§ Entries taken from a collection
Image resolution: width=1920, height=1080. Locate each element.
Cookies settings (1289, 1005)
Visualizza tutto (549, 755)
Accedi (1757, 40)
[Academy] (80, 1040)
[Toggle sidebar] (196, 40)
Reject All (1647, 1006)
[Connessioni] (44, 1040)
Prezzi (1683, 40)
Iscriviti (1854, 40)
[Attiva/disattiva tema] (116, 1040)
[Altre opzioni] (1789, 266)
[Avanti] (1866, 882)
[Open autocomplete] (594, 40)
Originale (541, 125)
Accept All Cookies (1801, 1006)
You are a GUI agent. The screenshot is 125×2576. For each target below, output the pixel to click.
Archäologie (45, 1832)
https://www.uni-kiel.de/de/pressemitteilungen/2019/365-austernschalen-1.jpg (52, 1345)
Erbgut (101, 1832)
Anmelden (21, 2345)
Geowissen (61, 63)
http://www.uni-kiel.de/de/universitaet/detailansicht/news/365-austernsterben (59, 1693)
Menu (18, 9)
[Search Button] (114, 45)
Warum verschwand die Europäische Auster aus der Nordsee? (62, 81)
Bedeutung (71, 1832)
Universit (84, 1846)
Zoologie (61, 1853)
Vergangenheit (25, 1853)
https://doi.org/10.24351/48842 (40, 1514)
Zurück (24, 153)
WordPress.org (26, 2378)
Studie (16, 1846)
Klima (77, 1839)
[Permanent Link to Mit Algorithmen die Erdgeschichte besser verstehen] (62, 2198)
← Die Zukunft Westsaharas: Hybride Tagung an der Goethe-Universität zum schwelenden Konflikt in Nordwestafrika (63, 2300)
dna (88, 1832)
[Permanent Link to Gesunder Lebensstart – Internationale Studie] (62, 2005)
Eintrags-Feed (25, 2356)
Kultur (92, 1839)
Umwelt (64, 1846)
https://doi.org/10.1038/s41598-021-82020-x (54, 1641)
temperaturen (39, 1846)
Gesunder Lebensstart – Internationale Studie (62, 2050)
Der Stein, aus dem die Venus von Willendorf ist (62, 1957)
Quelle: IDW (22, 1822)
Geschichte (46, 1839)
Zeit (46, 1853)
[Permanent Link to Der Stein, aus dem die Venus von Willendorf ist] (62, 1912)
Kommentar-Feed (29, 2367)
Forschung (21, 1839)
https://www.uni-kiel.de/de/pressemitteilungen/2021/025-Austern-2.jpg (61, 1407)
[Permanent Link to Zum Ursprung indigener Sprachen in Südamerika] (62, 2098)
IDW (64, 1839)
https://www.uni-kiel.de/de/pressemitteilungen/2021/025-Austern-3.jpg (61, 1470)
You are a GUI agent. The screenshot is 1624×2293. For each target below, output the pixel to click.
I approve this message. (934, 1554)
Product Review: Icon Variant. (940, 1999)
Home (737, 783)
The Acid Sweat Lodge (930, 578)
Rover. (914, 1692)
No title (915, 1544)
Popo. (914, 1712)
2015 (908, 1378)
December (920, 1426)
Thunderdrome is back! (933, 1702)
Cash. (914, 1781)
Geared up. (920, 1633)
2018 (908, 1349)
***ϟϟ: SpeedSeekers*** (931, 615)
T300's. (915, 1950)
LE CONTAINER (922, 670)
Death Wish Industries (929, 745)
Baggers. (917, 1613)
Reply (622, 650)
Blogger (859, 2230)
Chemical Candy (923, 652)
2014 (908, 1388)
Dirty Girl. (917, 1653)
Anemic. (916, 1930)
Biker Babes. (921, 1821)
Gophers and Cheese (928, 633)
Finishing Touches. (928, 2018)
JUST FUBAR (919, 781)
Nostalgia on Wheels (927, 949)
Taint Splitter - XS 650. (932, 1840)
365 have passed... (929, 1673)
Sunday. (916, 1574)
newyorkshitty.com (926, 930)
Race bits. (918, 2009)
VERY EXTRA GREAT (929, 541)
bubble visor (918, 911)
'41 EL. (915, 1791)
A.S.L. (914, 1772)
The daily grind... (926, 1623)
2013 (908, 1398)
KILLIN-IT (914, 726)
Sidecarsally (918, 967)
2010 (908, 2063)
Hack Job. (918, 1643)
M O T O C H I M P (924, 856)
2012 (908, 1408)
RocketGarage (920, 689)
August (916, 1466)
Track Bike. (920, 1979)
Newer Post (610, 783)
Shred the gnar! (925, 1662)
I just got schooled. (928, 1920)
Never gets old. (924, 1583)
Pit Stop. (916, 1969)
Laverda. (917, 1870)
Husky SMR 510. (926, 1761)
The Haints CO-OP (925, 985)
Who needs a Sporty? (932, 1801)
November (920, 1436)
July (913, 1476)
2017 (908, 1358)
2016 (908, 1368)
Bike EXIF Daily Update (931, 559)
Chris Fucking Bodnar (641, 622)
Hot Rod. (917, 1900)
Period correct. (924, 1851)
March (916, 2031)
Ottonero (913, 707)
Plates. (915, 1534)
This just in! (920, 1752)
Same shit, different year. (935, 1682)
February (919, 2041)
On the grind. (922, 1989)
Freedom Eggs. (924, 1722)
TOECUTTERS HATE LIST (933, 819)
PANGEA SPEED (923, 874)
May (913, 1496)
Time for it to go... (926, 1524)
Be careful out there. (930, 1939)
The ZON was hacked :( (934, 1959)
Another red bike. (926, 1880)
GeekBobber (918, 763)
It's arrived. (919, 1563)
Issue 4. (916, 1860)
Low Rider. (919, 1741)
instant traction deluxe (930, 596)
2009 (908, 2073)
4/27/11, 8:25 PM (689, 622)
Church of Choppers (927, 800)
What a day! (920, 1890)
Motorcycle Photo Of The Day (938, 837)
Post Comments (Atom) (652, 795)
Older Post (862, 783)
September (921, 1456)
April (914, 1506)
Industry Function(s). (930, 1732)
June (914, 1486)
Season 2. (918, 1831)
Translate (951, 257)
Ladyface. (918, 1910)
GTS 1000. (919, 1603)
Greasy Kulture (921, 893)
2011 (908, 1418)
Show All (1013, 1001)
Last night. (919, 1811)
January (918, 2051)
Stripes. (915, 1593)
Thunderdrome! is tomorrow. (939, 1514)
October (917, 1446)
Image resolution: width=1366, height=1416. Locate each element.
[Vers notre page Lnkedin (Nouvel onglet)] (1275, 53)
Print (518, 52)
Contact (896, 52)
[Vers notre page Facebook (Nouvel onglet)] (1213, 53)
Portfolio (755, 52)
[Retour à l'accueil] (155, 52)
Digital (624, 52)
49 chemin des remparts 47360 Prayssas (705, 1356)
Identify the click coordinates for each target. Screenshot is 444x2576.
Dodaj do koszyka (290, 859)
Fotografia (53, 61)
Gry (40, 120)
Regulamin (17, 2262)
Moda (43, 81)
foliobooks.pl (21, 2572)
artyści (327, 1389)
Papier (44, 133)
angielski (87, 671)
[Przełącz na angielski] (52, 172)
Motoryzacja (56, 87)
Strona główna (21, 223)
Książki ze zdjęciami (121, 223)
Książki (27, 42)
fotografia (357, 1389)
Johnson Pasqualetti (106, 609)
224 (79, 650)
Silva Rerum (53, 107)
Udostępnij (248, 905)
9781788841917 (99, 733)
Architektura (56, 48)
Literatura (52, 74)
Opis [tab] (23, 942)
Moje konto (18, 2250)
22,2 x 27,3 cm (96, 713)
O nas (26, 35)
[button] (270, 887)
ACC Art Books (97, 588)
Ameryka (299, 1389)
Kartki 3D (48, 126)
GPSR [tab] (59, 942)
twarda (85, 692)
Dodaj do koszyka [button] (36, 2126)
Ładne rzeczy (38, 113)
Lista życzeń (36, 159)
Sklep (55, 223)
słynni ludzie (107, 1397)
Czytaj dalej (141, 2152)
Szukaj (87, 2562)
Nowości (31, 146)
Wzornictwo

§ WHAT IS EXPECTED
Please go through the data above and copy each line that has the word "click".

§ RESULT BELOW
You are a GUI agent. The screenshot is 125×2576. For each target below, output the pixel to click.
You are a GUI agent. The screenshot is 1624×2293. For each target below, output the pixel to click.
Identify the click coordinates for each target. Screenshot is 444x2576.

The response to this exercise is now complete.